Le but de notre vie.

On était l’un de ces mardi soir, soir de Body combat, où ma pensée était à la divague.
Mes mouvements avaient leurs précisions habituelles, bien sûre, mon corps s’épanouissait comme toujours dans une élégance absolue, bien entendu, mais…
Mais mon esprit n’était pas là, mes yeux folâtraient sur chacun de mes amis body combattant et je me demandais.
Je me demandais s’ils étaient heureux.
S’ils avaient accompli leurs desseins, atteint le but de leurs destinés.


Il y a longtemps, très longtemps de cela.
Quatre adolescents boutonneux sont assis sur un grand banc dans une cour de récréation.


Il y a d’abord le petit Mousse, un garçon chétif, à la petite voix qui n’a pas encore muée, aux dents mal cadrées, aux cheveux longs et bouclés, qui mâchouille une feuille d’artichaut.
A ses côtés se trouve Manu, un grand sifflet à la grosse voix, qui semble, à parole feutré, compter avec difficulté sur ses doigts noueux aux ongles sales.
Et puis, le petit Bahram, avec un grand sourire qui laisse admirer sa splendide dentition qui brille à la lumière d’un soleil couchant. Il tient dans sa main gauche un petit livre beige et dans sa main droite une lampe de poche, qu’il regarde avec amour.
Enfin Anne une jeune fille au regard triste, elle est habillée d’une jupe courte, d’un chemisier bleu Andalou, porte de grandes chaussettes à la couleur verte et des petites chaussures marron. Ses cheveux d’un blond délavé sont étirés derrière son crâne par un nœud coulissant.
Au loin, au beau milieu de la cour, on peut apercevoir la petite Stan de l’école enfantine qui sautille telle une antilope effrayée, virevolte sur elle-même, et dépense son trop plein d’énergie dans une succession de mouvements saccadés.
Dans le petit groupe une voix se fait soudain entendre :
-Un, deux, trois… Heu ?
-Manu ce que t’ai nul en calcul ! S’exclame Mousse amusé par les hésitations primaires de son copain.
-Un jour je saurai compter jusqu’à vingt, jusqu’à Quarante millions ! Répond Manu un peu vexé.
-And me I will travailler for the queen de Angleterre ! Compléta Bahram qui potassait son livre d’Anglais!
Soudain, la petite Stan arrive près d’eux en gambadant sur la pointe des pieds. Elle est habillée d’une jupette bleu-claire parsemée de points rouges. Sa chevelure blonde est séparée en deux couettes qui partent sur les côtés et qui sont attachés pas des Kikis vert olive. Avec deux de ses doigts elle fait bouger ses lèvres dans une expression bruyante et amusante accompagnée d’un nuage de postillons. Elle se met à parler avec sa petite voix aiguë et zozotante (Oui ! Stan zozotait quand elle était enfant) :
-Moi, quand ze serait grande, ze serait la plus belle !
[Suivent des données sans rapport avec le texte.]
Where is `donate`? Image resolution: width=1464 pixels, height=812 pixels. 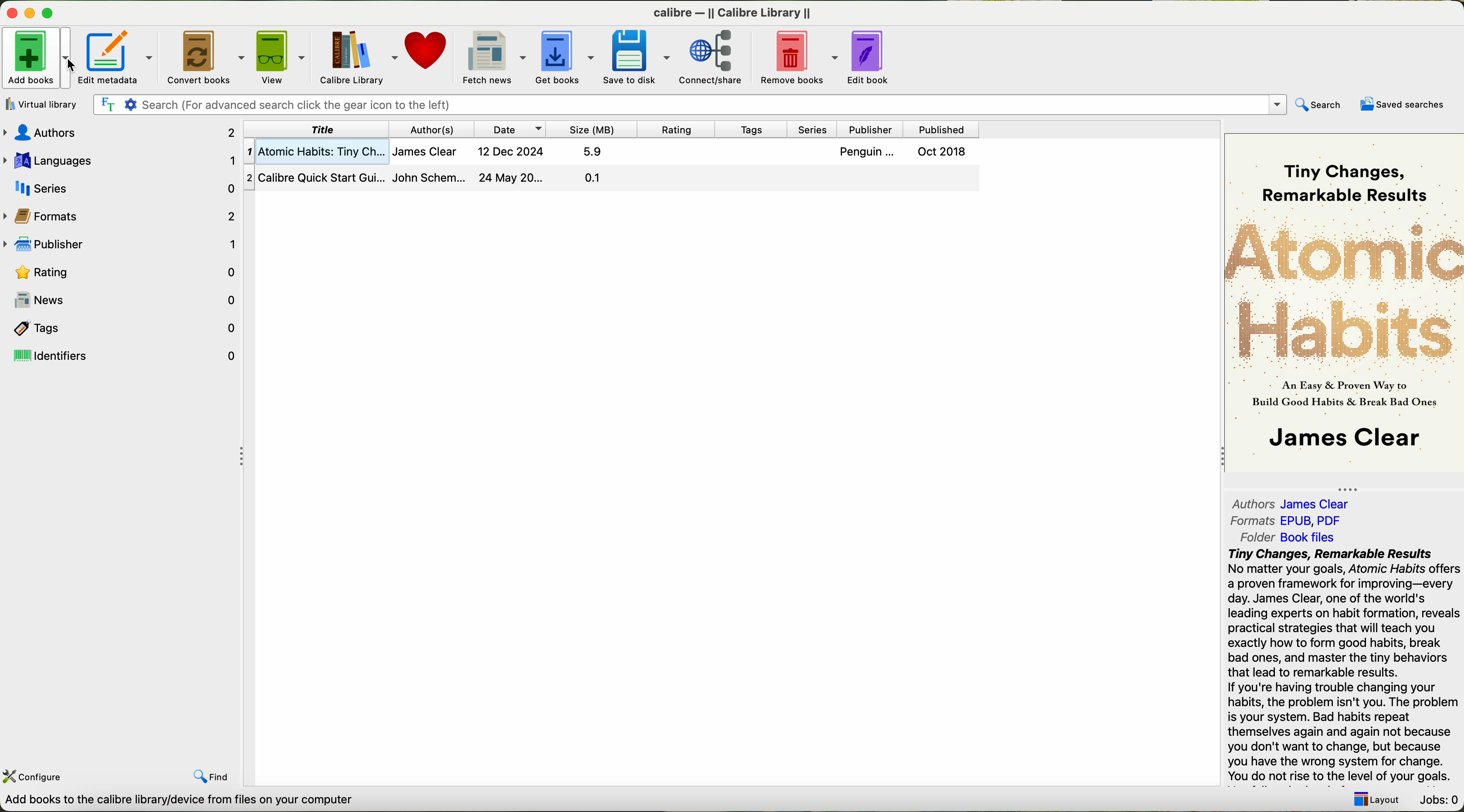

Puis sortant de sa poche un tube de rouge à lèvres qu’elle avait volé à sa mère, elle se barbouille le visage et s’enfuit à la manière d’un kangourou en disant :
-Z’est moi la plus belle, z’est moi la plus belle !
Les quatre acolytes se regardent avec une mimique interrogative, quand, un gros costaud passe devant eux sans même les regarder.
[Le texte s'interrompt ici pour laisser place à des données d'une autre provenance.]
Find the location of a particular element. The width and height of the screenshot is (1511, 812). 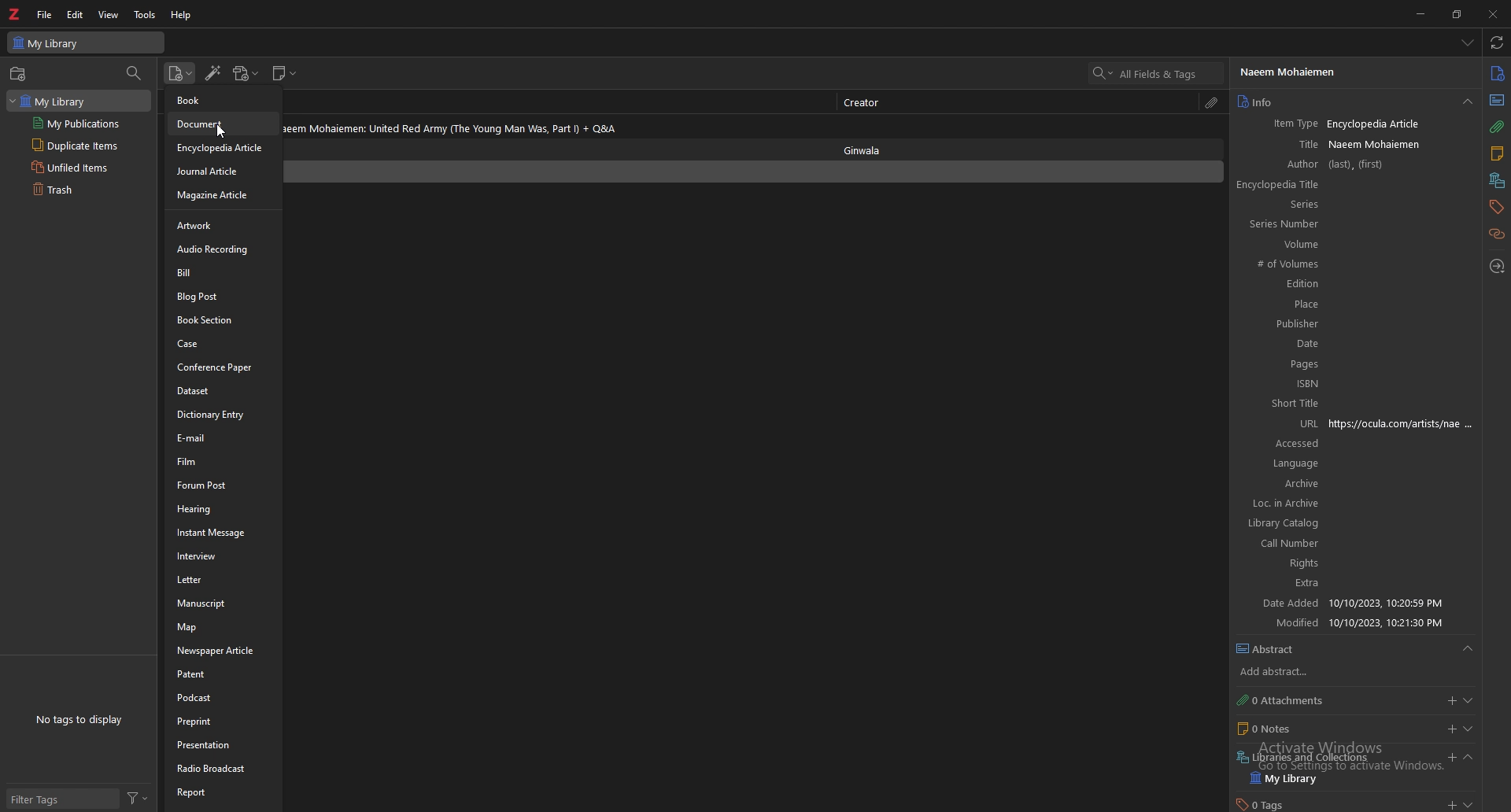

date added input is located at coordinates (1400, 601).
Mousse furieux jette sa feuille d’artichaut sur le sol et s’exclame de sa voix fluette :
-Moi ! Quand je serai grand. Je casserais la cheutron aux bouffons qui me manqueront de respect !
La gentille Anne aux regard triste, pose ses mains sur ses genoux refermés et soupire :
-Moi j’aurai un amoureux, sportif, beau comme un Dieu que je ne partagerai avec personne !
Bahram dévisse le culot de sa torche en extrait la pile, la pose sur ses lèvres, pour ressentir ce picotement adoré et se met à rêver d’en posséder, un jour peut-être, une beaucoup plus volumineuse et puissante.
La petite Stan revient à la charge en courant. Elle sort une boite de fond de teint de sa poche se la verse sur la tête puis s’enfuit en criant :
-Ze suis la plus belle, ze suis la plus belle…
Manu la regarde partir :
-Un, deux, trois, quatre… Elle est parfaite cette fille, dommage qu’elle soit si jeune !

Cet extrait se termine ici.